Once the PeristentVolume become available again, it can be referenced by any PersistentVolumeClaim in the solar Tenant Namespace resources.

If another Tenant, like green, tries to use it, it will get an error:

$ kubectl describe pv pvc-9788f5e4-1114-419b-a830-74e7f9a33f5d
Name:              pvc-9788f5e4-1114-419b-a830-74e7f9a33f5d
Labels:            capsule.clastix.io/tenant=solar
Annotations:       pv.kubernetes.io/provisioned-by: rancher.io/local-path
Finalizers:        [kubernetes.io/pv-protection]
StorageClass:      standard
Status:            Available
...

$ cat /tmp/pvc.yaml
apiVersion: v1
kind: PersistentVolumeClaim
metadata:
  name: melange
  namespace:  green-energy
spec:
  storageClassName: standard
  accessModes:
    - ReadWriteOnce
  resources:
    requests:
      storage: 3Gi
  volumeName: pvc-9788f5e4-1114-419b-a830-74e7f9a33f5d

$ kubectl apply -f /tmp/pvc.yaml
Error from server: error when creating "/tmp/pvc.yaml": admission webhook "pvc.capsule.clastix.io" denied the request: PeristentVolume pvc-9788f5e4-1114-419b-a830-74e7f9a33f5d cannot be used by the following Tenant, preventing a cross-tenant mount

StorageClasses

Persistent storage infrastructure is provided to tenants. Different types of storage requirements, with different levels of QoS, eg. SSD versus HDD, are available for different tenants according to the tenant’s profile. To meet these different requirements, Bill, the cluster admin can provision different Storage Classes and assign them to the tenant:

apiVersion: capsule.clastix.io/v1beta2
kind: Tenant
metadata:
  name: solar
spec:
  owners:
  - name: alice
    kind: User
  storageClasses:
    matchLabels:
      env: "production"

With the said Tenant specification, Alice can create a Persistent Volume Claims if spec.storageClassName equals to:

  • Any StorageClass which has the label env with the value production

Capsule assures that all Persistent Volume Claims created by Alice will use only one of the valid storage classes.
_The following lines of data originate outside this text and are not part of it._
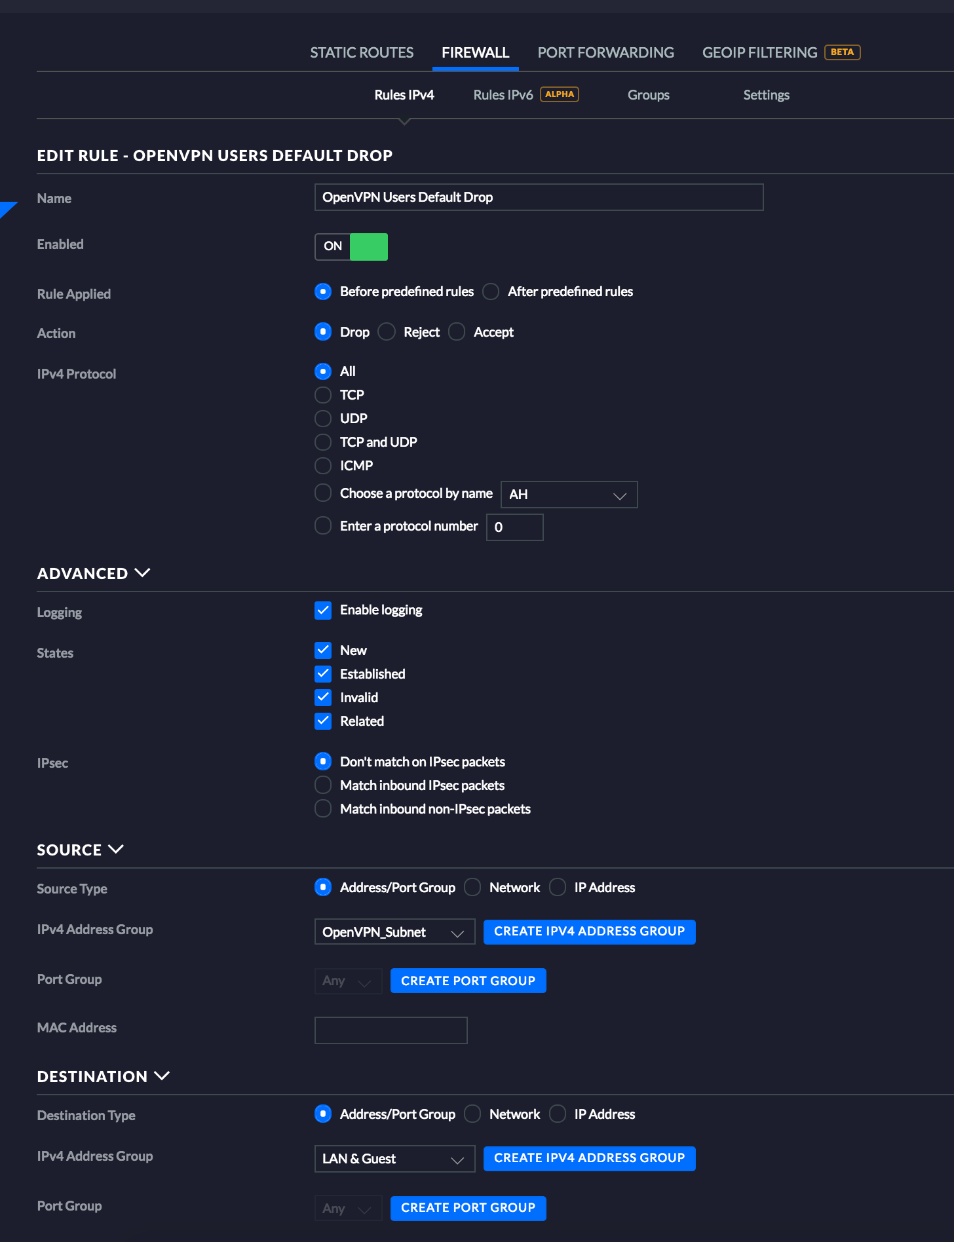Open the OpenVPN_Subnet address group dropdown
This screenshot has width=954, height=1242.
click(x=394, y=932)
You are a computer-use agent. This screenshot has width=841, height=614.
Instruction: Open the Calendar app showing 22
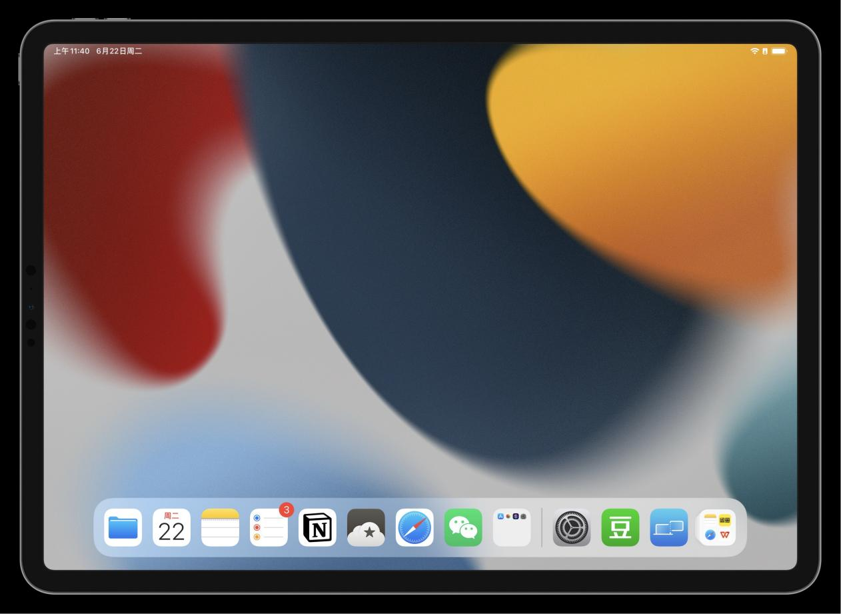point(171,527)
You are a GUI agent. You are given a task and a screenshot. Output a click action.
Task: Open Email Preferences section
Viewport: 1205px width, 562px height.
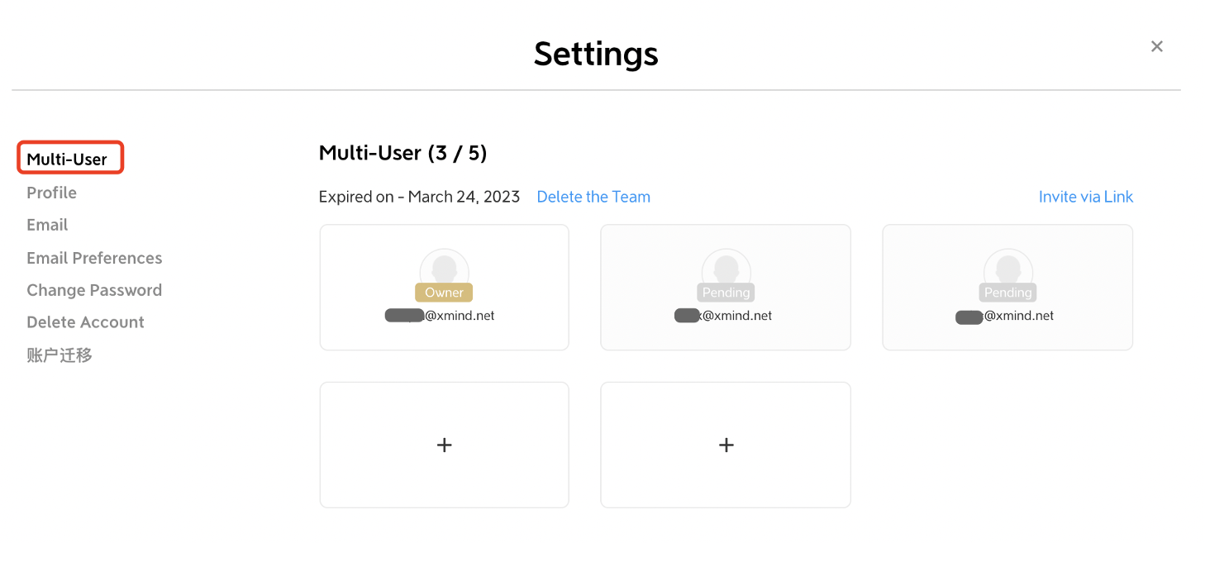click(x=94, y=258)
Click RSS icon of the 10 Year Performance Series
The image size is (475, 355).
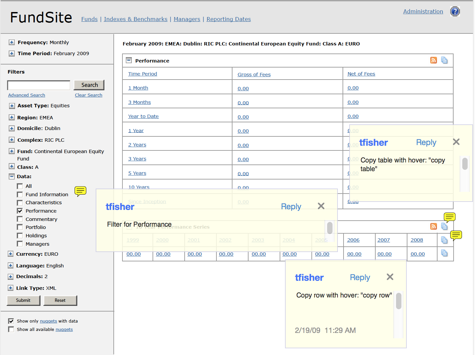point(434,226)
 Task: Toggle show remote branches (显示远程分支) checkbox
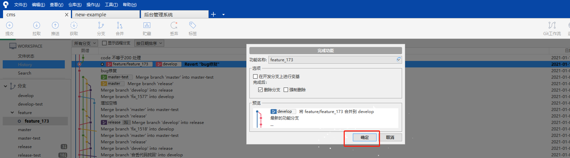[x=105, y=43]
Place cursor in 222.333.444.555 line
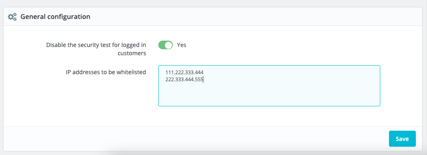 tap(184, 80)
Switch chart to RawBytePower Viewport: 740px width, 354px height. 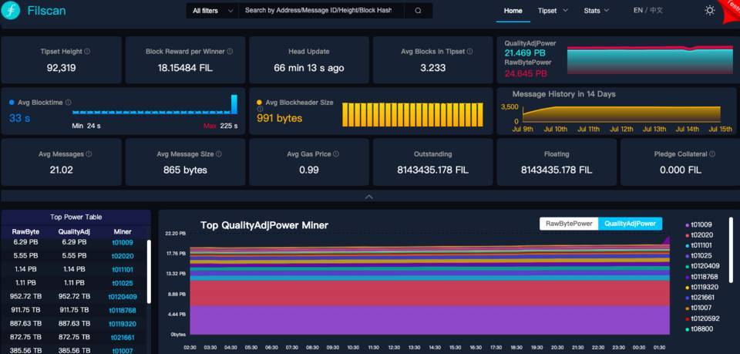tap(569, 224)
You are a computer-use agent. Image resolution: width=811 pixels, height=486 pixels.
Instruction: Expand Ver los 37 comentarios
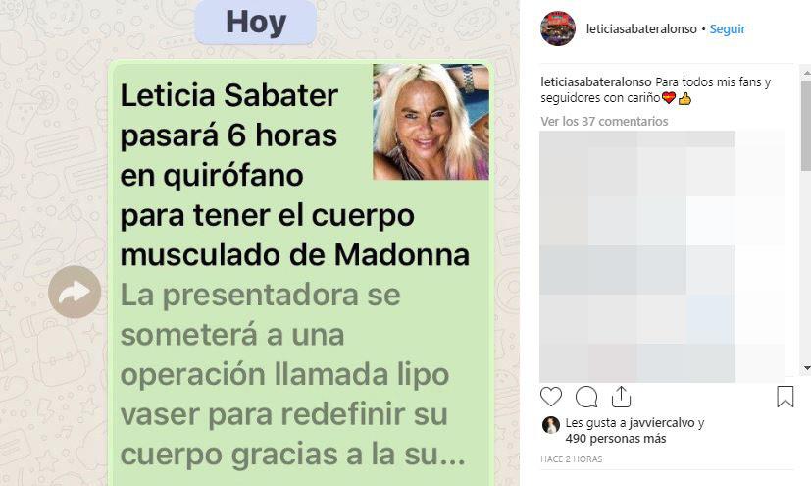(604, 121)
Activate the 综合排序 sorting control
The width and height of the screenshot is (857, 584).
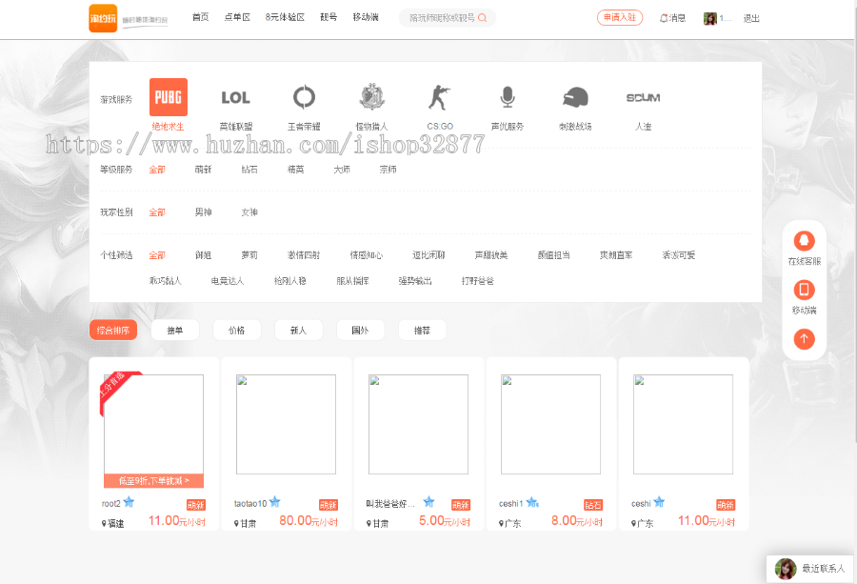click(x=113, y=330)
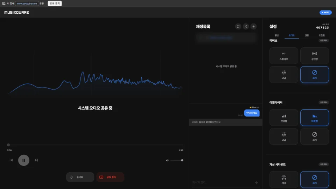Send the chat message with arrow icon

(256, 183)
Assume the StorageClass ceph-rbd has the label env: production:

kubectl apply -f - << EOF
kind: PersistentVolumeClaim
apiVersion: v1
metadata:
  name: pvc
  namespace: solar-production
spec:
  storageClassName: ceph-rbd
  accessModes:
    - ReadWriteOnce
  resources:
    requests:
      storage: 12Gi
EOF

If a Persistent Volume Claim is going to use a non-allowed Storage Class, it will be rejected by the Validation Webhook enforcing it.
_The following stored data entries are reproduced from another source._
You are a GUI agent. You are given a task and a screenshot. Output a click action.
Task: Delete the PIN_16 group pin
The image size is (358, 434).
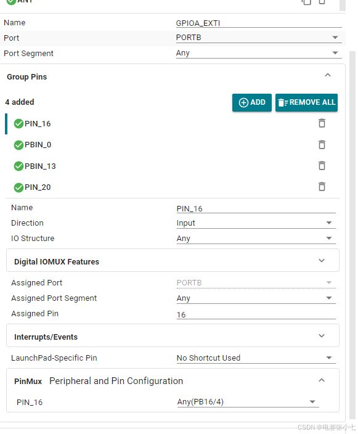click(x=322, y=123)
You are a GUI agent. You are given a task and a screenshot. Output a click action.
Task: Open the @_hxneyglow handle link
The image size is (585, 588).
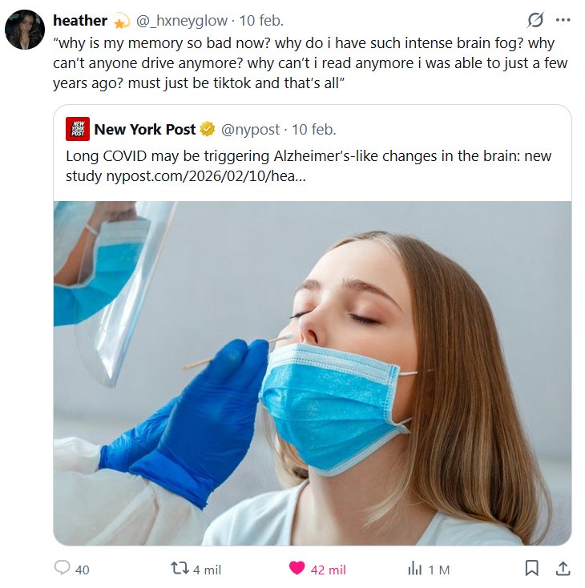tap(182, 20)
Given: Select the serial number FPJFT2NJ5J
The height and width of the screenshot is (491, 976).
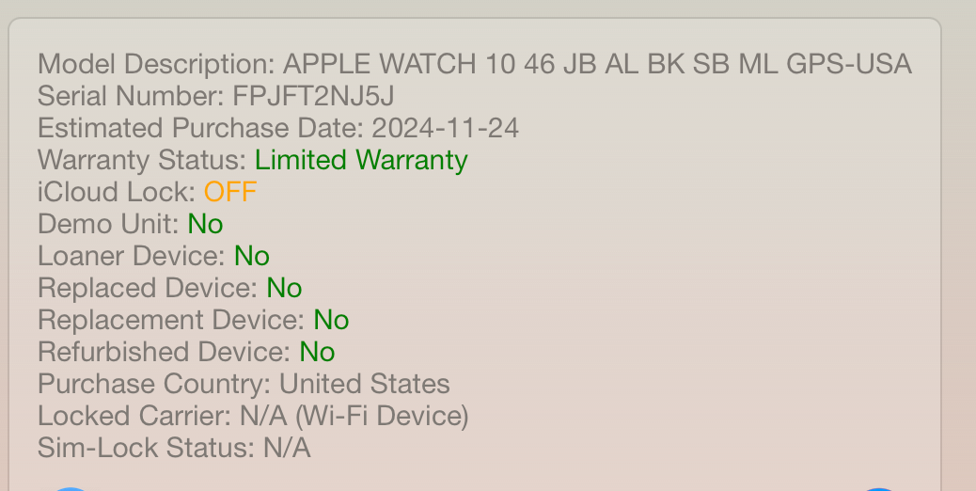Looking at the screenshot, I should pos(313,97).
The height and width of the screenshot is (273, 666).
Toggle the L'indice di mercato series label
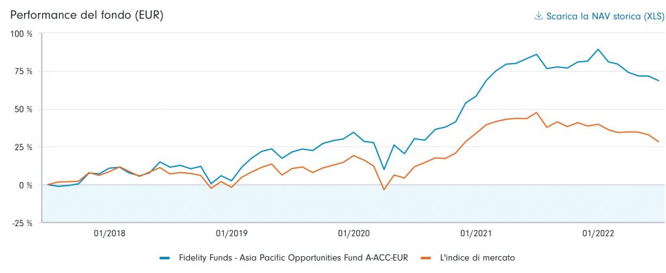(x=477, y=258)
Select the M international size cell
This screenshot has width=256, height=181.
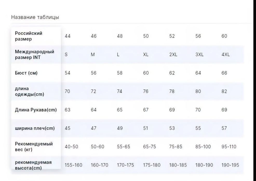(x=93, y=55)
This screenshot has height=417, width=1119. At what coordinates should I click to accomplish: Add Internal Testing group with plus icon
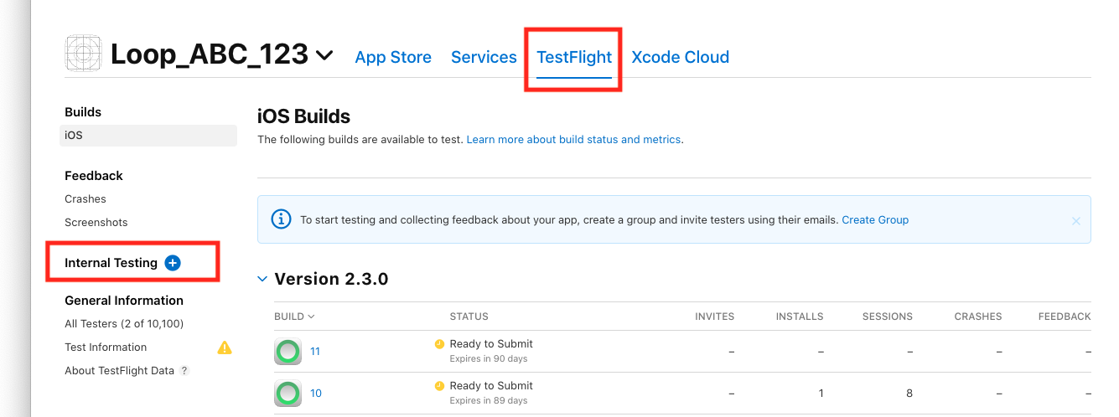173,263
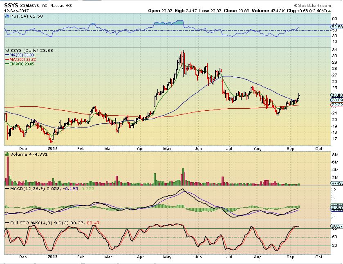Click the SSYS ticker symbol title
The image size is (343, 264).
point(12,4)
Assign Storage Class as tenant default

Note: This feature supports type StorageClass only on API version storage.k8s.io/v1

This feature allows specifying a custom default value on a Tenant basis, bypassing the global cluster default (.metadata.annotations.storageclass.kubernetes.io/is-default-class=true) that acts only at the cluster level. See the Default Storage Class section on Kubernetes documentation.

It’s possible to assign each tenant a StorageClass which will be used, if no value is set on Persistent Volume Claim basis:

apiVersion: capsule.clastix.io/v1beta2
kind: Tenant
metadata:
  name: oil
spec:
  owners:
  - name: alice
    kind: User
  storageClasses:
    default: "tenant-default"
    matchLabels:
      env: "production"

Here’s how the new Storage Class could look like:

kubectl apply -f - << EOF
apiVersion: storage.k8s.io/v1
kind: StorageClass
metadata:
  name: tenant-default
  labels:
    env: production
  annotations:
    storageclass.kubernetes.io/is-default-class: "false"
provisioner: kubernetes.io/no-provisioner
volumeBindingMode: WaitForFirstConsumer
EOF

If a Persistent Volume Claim has no value for spec.storageClassName the tenant-default value will be used on new Persistent Volume Claim resources.

Images

PullPolicy

Bill is a cluster admin providing a Container as a Service platform using shared nodes.

Alice, a Tenant Owner, can start container images using private images: according to the Kubernetes architecture, the kubelet will download the layers on its cache.

Bob, an attacker, could try to schedule a Pod on the same node where Alice is running her Pods backed by private images: they could start new Pods using ImagePullPolicy=IfNotPresent and be able to start them, even without required authentication since the image is cached on the node.

To avoid this kind of attack, Bill, the cluster admin, can force Alice, the tenant owner, to start her Pods using only the allowed values for ImagePullPolicy, enforcing the kubelet to check the authorization first.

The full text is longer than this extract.